そうなったらフィーネに嫌われるどころか、最悪殺される。
というより、男とバレた時点でレディーナおれが社会的に抹殺される。

「それに仮に性別を変えていたとしても、正直に『性別変えてます』って言うワケがねぇし。」

「確かに、そうですね。でしたら、彼女が女性であることを祈りましょう。もしくは正体もわからない女性との恋を諦める、という選択肢も考えてみてはいかがでしょう? 女性かどうかもわからない相手に恋をするより、身近な女性に目を向ける方が確実ではないでしょうか?」

「嫌だ。
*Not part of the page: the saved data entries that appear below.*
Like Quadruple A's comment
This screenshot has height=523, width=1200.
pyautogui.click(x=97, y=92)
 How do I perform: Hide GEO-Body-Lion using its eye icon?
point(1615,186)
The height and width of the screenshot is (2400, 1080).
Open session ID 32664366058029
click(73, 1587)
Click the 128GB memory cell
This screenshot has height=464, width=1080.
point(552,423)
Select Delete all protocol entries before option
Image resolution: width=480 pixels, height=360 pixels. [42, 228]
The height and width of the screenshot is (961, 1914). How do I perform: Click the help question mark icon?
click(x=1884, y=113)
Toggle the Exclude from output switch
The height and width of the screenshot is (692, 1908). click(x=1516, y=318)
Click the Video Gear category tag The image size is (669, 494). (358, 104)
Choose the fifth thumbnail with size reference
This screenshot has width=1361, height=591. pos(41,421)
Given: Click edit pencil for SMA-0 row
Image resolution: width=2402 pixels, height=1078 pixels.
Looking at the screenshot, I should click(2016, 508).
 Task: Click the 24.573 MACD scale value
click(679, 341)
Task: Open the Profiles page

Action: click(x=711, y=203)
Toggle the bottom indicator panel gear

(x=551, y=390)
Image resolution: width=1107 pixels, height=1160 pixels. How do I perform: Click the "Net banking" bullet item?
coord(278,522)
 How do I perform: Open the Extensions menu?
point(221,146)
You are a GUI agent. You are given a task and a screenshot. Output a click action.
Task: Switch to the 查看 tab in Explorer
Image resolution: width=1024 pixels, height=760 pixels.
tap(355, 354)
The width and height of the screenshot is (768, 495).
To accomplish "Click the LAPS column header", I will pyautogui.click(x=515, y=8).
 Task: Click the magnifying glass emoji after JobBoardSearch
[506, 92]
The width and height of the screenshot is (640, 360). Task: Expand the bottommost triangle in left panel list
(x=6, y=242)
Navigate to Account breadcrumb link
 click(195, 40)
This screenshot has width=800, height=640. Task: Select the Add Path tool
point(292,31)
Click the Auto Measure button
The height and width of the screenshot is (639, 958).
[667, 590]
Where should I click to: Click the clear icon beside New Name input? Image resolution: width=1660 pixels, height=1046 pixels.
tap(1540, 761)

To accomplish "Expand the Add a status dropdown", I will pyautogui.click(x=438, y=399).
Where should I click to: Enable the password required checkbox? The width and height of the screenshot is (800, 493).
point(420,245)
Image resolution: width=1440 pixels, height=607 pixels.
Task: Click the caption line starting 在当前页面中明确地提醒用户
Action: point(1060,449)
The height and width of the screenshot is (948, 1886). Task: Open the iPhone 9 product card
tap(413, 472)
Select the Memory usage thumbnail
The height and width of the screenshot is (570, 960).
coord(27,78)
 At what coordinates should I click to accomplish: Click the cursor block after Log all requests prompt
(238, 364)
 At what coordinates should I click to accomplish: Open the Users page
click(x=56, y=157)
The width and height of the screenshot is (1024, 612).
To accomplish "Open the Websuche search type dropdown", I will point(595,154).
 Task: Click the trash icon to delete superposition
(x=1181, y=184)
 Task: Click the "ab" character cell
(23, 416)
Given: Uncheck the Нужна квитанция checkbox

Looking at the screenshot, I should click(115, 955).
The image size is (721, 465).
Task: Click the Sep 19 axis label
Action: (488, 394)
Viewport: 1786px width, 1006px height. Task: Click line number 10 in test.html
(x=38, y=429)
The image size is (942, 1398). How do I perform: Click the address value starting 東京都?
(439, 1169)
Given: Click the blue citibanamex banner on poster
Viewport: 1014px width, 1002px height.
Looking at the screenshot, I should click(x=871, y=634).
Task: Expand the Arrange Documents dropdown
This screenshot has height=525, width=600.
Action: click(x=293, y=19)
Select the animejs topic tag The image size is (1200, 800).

フィーネを諦めたくない。それにフィーネは絶対、元の姿も美少女に決まってる!」

「それはジャズさんの願望ではありませんか。」
ブルはそんな俺に、呆れてため息をついた。

「それに、ジャズさんの身近にも美しい女性はいるじゃないですか? 例えばジュリー嬢はどうですか? 彼女はとても美しい女性だと思いますし、フィーネ様に似ていると思うのですが。」

「確かにジュリーは、よく見たら美人だよ? だけどな、フィーネは特別なんだ。フィーネとジュリーは、全然違うんだよ!」

フィーネの可愛いさは規格外だから、他の女と比べること自体がおこがましい。

「とにかく、フィーネ以外の女なんて考えられない! 俺が好きなのは、フィーネだけだ!」

「...でしたら、とことんジャズさんを応援しますよ。悲しい結果にならないよう、祈ります。」

呆れて半ば投げやりになっているブルを尻目に、俺はカフェ『ココル』へと向かった。